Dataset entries
*** Begin section ***
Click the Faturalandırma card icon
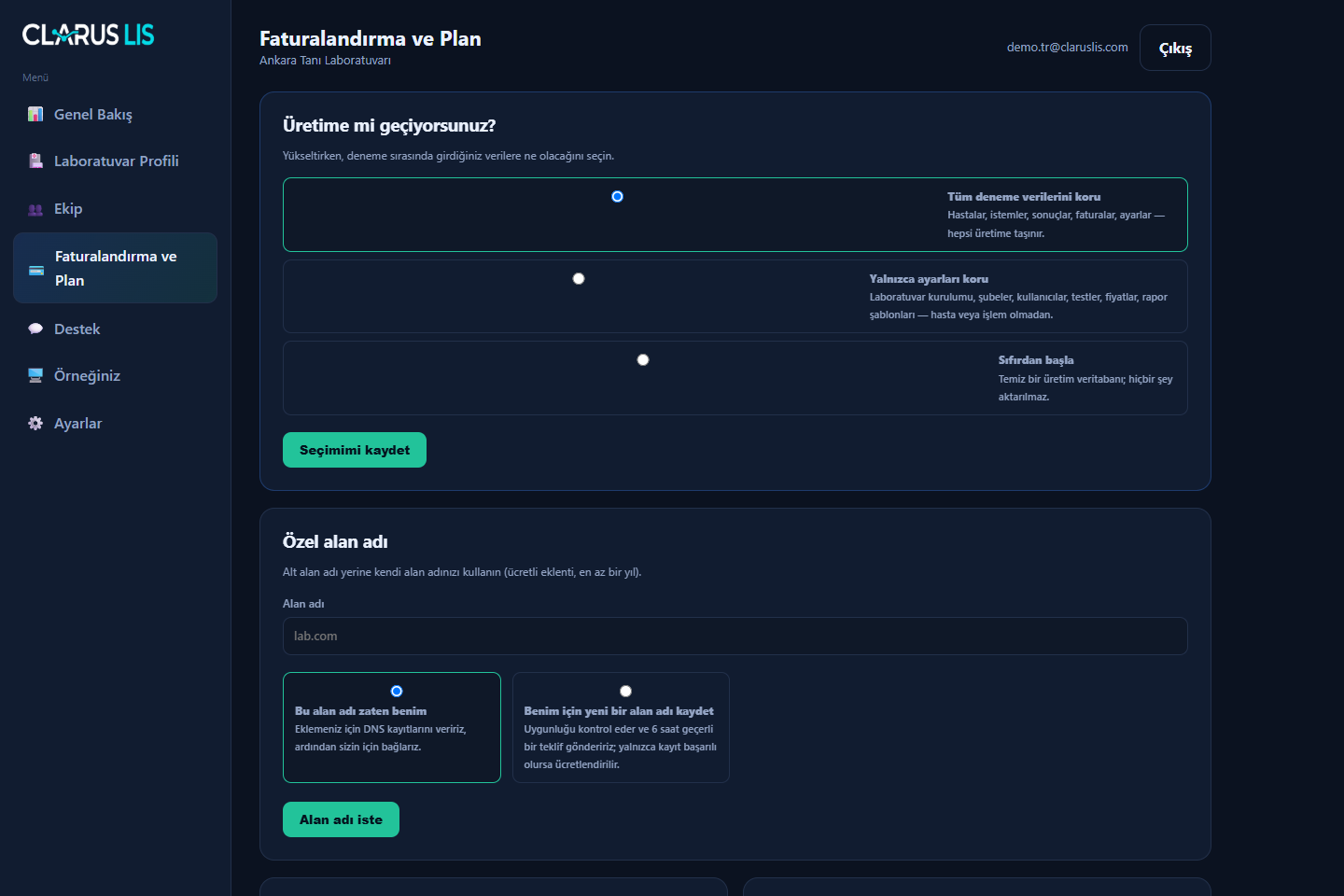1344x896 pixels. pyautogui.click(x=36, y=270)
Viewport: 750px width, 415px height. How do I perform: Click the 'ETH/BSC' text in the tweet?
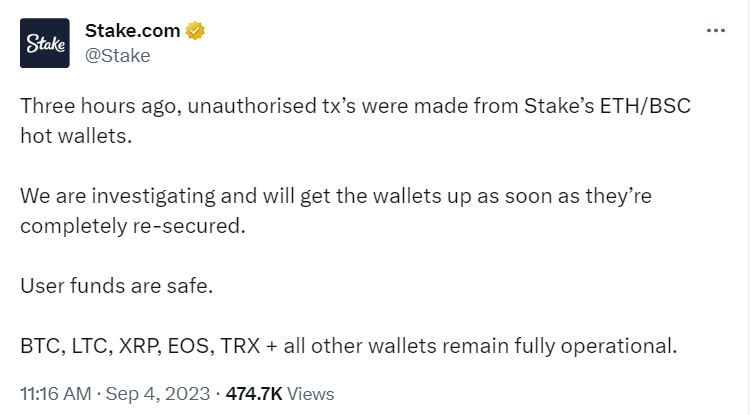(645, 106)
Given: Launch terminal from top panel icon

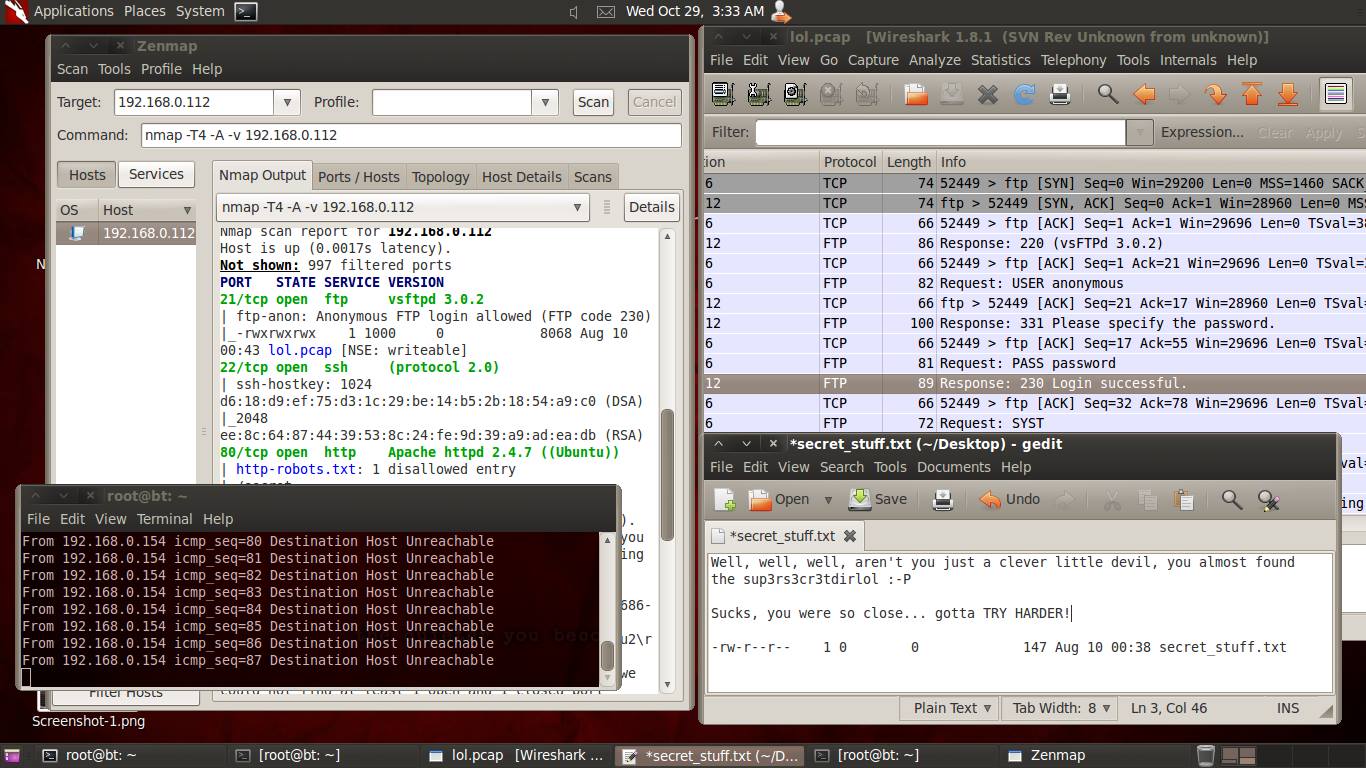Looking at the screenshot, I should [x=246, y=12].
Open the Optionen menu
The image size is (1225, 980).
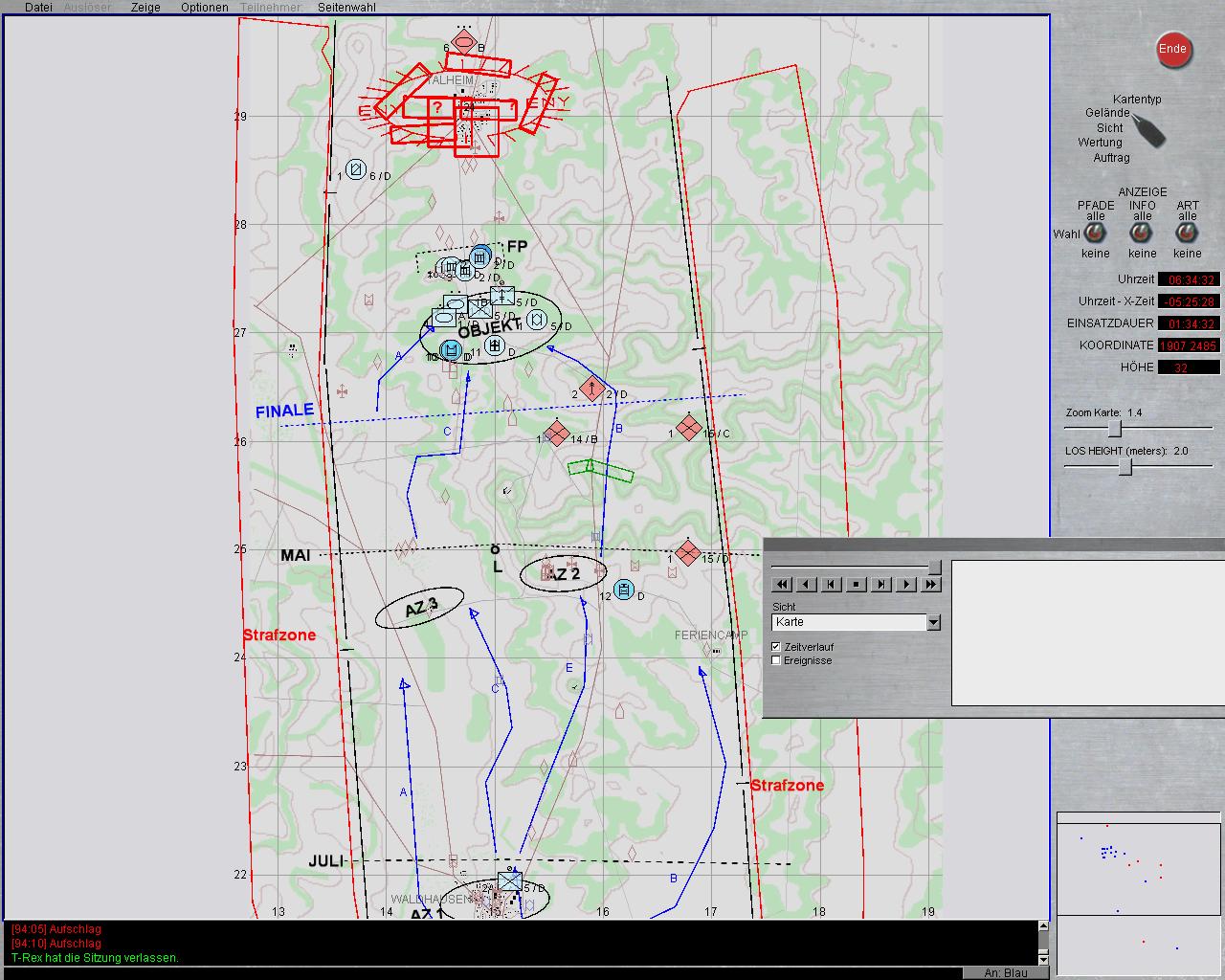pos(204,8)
*** End section ***
ASSIGNED TASK: Output every entry above exactly, minus the pictures.

RESULT OF THE TASK:
Click the Faturalandırma card icon
1344x896 pixels. pyautogui.click(x=36, y=270)
Viewport: 750px width, 415px height. How do I perform: Click the 'ETH/BSC' text in the tweet?
(645, 106)
Given: Launch terminal from top panel icon

Looking at the screenshot, I should [x=246, y=12].
Open the Optionen menu
The image size is (1225, 980).
pos(204,8)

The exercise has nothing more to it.